Recall that by Remark 3.5 every vertical section of \(E^{h,1}\) is an interval and that (3.10) holds. By using these two properties a simple geometric argument shows that any component containing one of the two disks in (3.10), say \(G^1\), has the property that \({\mathcal {H}}^1(\partial G^1 \cap R^h_{3 \eta })\) is greater than \(2 \eta h^{1/4}\). We have then the following estimate

$$\begin{aligned} P(\tilde{E}^{h,1}) \le P(E^{h,1}) - \eta h^{1/4} , \end{aligned}$$
(3.12)

when h is small.
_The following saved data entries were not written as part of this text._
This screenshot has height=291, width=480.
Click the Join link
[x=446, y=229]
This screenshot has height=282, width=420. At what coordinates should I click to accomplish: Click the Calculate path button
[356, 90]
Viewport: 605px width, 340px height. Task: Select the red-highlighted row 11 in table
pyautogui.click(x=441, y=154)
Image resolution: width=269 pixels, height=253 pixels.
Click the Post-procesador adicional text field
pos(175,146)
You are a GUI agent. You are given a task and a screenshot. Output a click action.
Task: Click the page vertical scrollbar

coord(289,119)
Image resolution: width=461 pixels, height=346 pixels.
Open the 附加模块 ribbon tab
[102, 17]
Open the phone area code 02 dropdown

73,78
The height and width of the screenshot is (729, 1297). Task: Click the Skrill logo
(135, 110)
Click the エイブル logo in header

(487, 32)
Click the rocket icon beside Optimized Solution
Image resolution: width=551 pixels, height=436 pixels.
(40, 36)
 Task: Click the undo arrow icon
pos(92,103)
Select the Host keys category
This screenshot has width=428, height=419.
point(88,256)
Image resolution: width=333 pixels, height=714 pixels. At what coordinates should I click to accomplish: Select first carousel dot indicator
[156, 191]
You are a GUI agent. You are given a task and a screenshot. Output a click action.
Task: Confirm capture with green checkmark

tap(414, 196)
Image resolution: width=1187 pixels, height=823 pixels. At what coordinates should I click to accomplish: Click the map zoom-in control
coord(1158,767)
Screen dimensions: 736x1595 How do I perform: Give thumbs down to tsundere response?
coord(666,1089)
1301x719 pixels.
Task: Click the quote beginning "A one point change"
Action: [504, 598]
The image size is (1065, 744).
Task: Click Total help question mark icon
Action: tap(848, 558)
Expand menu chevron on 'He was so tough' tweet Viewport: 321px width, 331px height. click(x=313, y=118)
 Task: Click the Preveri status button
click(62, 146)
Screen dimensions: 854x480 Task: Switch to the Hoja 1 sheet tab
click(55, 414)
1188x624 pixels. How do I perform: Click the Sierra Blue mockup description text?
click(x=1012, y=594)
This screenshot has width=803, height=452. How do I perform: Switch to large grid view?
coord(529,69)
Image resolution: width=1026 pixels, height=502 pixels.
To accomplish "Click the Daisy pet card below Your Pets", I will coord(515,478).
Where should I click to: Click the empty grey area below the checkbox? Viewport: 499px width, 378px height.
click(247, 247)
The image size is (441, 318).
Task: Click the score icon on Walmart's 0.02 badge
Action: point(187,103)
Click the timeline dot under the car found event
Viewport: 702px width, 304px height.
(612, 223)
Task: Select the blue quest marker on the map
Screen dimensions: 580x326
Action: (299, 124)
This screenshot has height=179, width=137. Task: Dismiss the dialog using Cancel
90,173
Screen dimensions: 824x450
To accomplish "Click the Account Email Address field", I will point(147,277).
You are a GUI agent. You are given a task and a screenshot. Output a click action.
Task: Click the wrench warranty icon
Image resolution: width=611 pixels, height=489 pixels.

We also have

  1. (i)

    \(\big | |\tilde{E}^{h,1}| - |E^{h,1}| \big | \le |R^h_{3 \eta }| = 24 C_1 \eta h^{\frac{3}{4}}\)

  2. (ii)

    \(|{\bar{d}}_{E_0}(x)| \le 10 \eta ^2\sqrt{h}\) for all \(x \in R^h_{3 \eta } \setminus E_0\).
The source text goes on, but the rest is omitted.